Ma la laicità non è solo
questione di rapporti tra stato e chiesa, è anche un modo di approcciarsi alla
realtà.
Un modo di leggere, quasi
dissacrare, le stesse ideologie, rifiutando i pregiudizi dottrinari, diceva il liberale
Zanone.
Se si vede il discorso in
modo laico, appare più che accettabile, ad esempio, il rifiuto del Movimento grillino
che si è riscoperto in questa occasione, sorprendentemente, persino liberale.
Le dichiarazioni della
presidenta della Camera Boldrini che avrebbe il dovere di tacere su un disegno
di legge in discussione alla Camera, rivelano invece uno spirito settario che
fa pensare alla famosa frase di Flaiano.
Forse oggi in Italia i
pericoli, senza sottovalutare assolutamente Casa Pound, sono il populismo e
l’estremismo islamico che insanguina l’Europa.
Riconfermando più che mai i
valori dell’antifascismo che ho appreso alla scuola di Garosci e Galante Garrone,
non mi sento tuttavia di approvare il ddl Fiano. In passato vennero ammesse
persino delle liste elettorali che contenevano la parola fascismo senza
particolari problemi.

> **Dati mostrati**
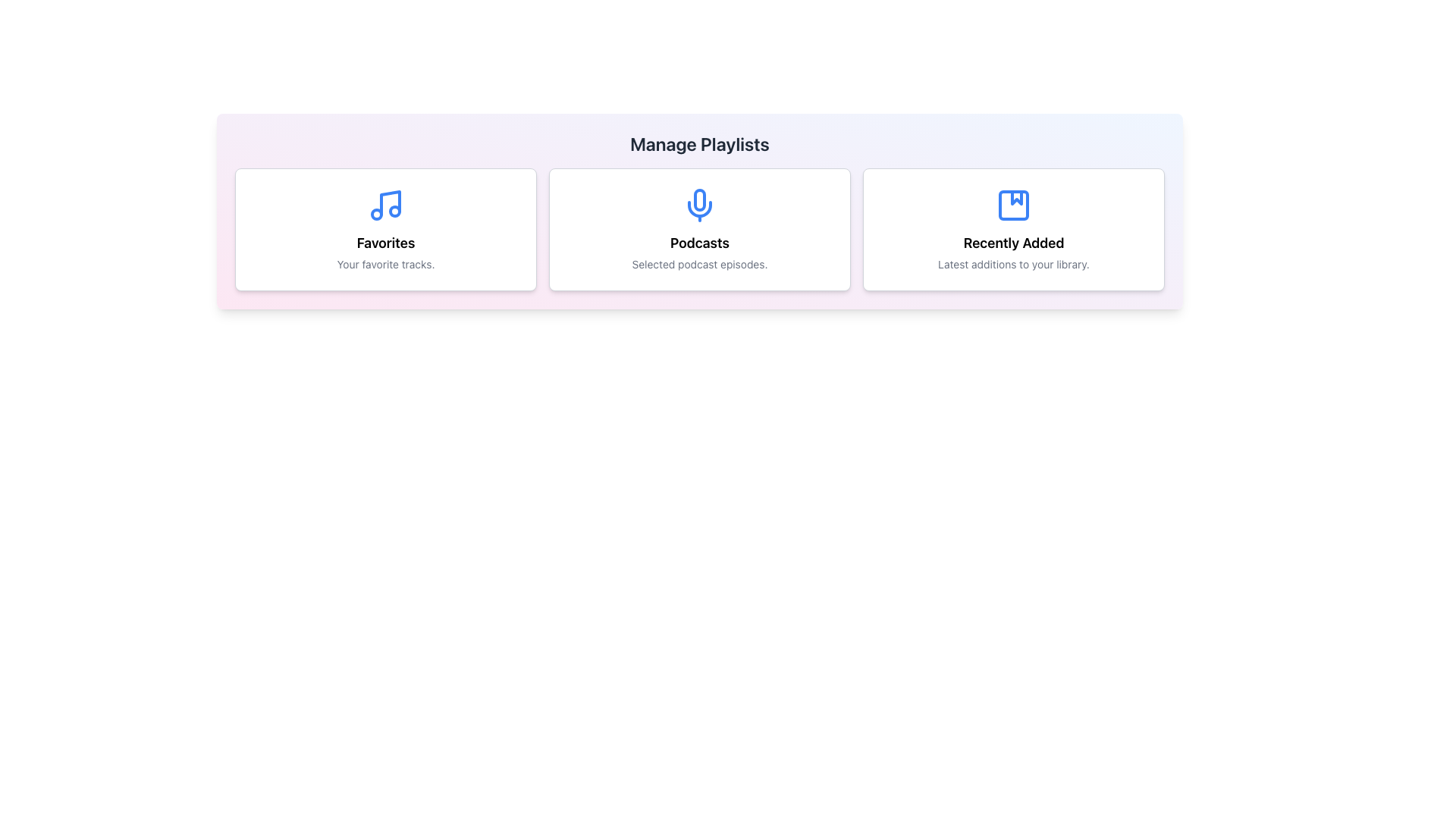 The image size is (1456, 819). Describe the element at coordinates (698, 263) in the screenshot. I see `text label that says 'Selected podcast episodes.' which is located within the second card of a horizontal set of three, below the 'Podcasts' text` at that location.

> **Cosa fare**
1 - Nel blocco di testo, quale disegno di legge chi scrive dice di non sentirsi di approvare?
2 - Riscrivi tale e quale il passo del blocco di testo che parte dalle parole «Le dichiarazioni della» e si ferma dopo «frase di Flaiano.».

> **Le soluzioni**
1 - Il ddl Fiano.

2 -
Le dichiarazioni della
presidenta della Camera Boldrini che avrebbe il dovere di tacere su un disegno
di legge in discussione alla Camera, rivelano invece uno spirito settario che
fa pensare alla famosa frase di Flaiano.